Zinc silver oxide batteries, with their high energy density and stable discharge performance, occupy an important position in military, aerospace, and portable electronic devices. However, internal resistance loss caused by unreasonable separator design has long constrained their performance improvement and application expansion. Internal resistance loss not only reduces the battery's energy conversion efficiency but also causes localized overheating, accelerates material aging, and even leads to battery failure. Therefore, improving separator design to reduce internal resistance loss has become a key direction for improving the overall performance of zinc silver oxide batteries.
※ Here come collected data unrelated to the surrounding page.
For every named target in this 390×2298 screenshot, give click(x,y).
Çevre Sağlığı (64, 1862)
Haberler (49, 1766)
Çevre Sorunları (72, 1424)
The core function of the separator is to isolate the positive and negative electrodes to prevent short circuits, while allowing efficient ion transport to maintain battery reactions. Traditional separators often use glass fiber or hydrated cellulose materials, whose uneven pore structure and tortuous ion conduction paths lead to increased ion migration resistance. Furthermore, insufficient wettability between the separator and the electrolyte further limits the ion transport rate. These factors combined significantly increase the battery's internal resistance, especially during charging and discharging, where dynamic changes in internal resistance exacerbate capacity decay and voltage fluctuations. Therefore, optimizing the physical structure and chemical properties of the separator is the primary task for reducing internal resistance loss.
Materials innovation is a core element in improving separator design. Novel composite separators, by introducing hydrophilic nanofibers, such as microfibrillated cellulose or aramid nanofibers, significantly enhance the wettability and ionic conductivity of the separator. Hydrophilic materials accelerate electrolyte penetration, forming uniform ion transport channels, while the uniform distribution of nanofibers constructs a small and evenly distributed pore structure, reducing ion migration resistance. For example, combining hydrophilic microfibrillated cellulose with hydrophobic aramid nanofibers can form a separator with a gradient pore structure, ensuring rapid ion transport while inhibiting zinc dendrite penetration, thereby reducing internal resistance and improving battery safety.
The thickness and porosity of the separator directly affect internal resistance loss. An excessively thick separator increases the ion transport distance, leading to increased internal resistance; while excessively low porosity limits ion migration rate. By precisely controlling the separator fabrication process, such as using a combination of vacuum filtration and freeze-drying, precise control of separator thickness and optimization of porosity can be achieved. For example, controlling the membrane thickness within a reasonable range can prevent damage due to insufficient mechanical strength and reduce ion transport resistance. Simultaneously, optimizing the pore structure to achieve both high porosity and uniform distribution can further improve ion conduction efficiency and reduce internal resistance loss.
Surface modification technology provides new ideas for improving membrane performance. By introducing functional coatings, such as polyacrylic acid grafted layers or hydrated titanate layers, the membrane's affinity for zinc ions can be enhanced, promoting uniform ion deposition and inhibiting dendrite growth. For example, the highly electronegative oxygen atoms in the hydrated titanate coating can attract electrons, accelerating the zinc's electron loss process, thereby improving zinc stripping efficiency and uniformity. This surface modification not only reduces interfacial charge transfer resistance but also reduces the risk of short circuits caused by dendrite penetration, further extending battery cycle life.
The compatibility between the membrane and the electrolyte is a key factor affecting internal resistance loss. Under low-temperature or high-rate charge-discharge conditions, traditional electrolytes exhibit increased viscosity and decreased ion migration rates, leading to a significant increase in internal resistance. Optimizing the electrolyte formulation, such as by adding ionic liquids or highly conductive salts, can reduce electrolyte viscosity and improve ionic conductivity. Simultaneously, the separator material must possess good chemical and thermal stability to adapt to environmental changes in the electrolyte. For example, using polymer-based separators with strong alkali resistance and good thermal stability can prevent increased internal resistance caused by electrolyte corrosion or high-temperature deformation.
Improvements in separator design must balance energy density, power density, and cycle life. Novel composite separators, through material innovation and structural optimization, reduce internal resistance losses while improving battery charge-discharge efficiency and cycle stability. For example, separators employing hydrophilic-hydrophobic composite structures have achieved high coulombic efficiency and long cycle life in zinc silver oxide batteries, providing strong support for the development of high-performance batteries. In the future, with further developments in materials science and nanotechnology, separator design will evolve towards thinner, stronger, and smarter designs, driving the application of zinc silver oxide batteries in more high-end fields.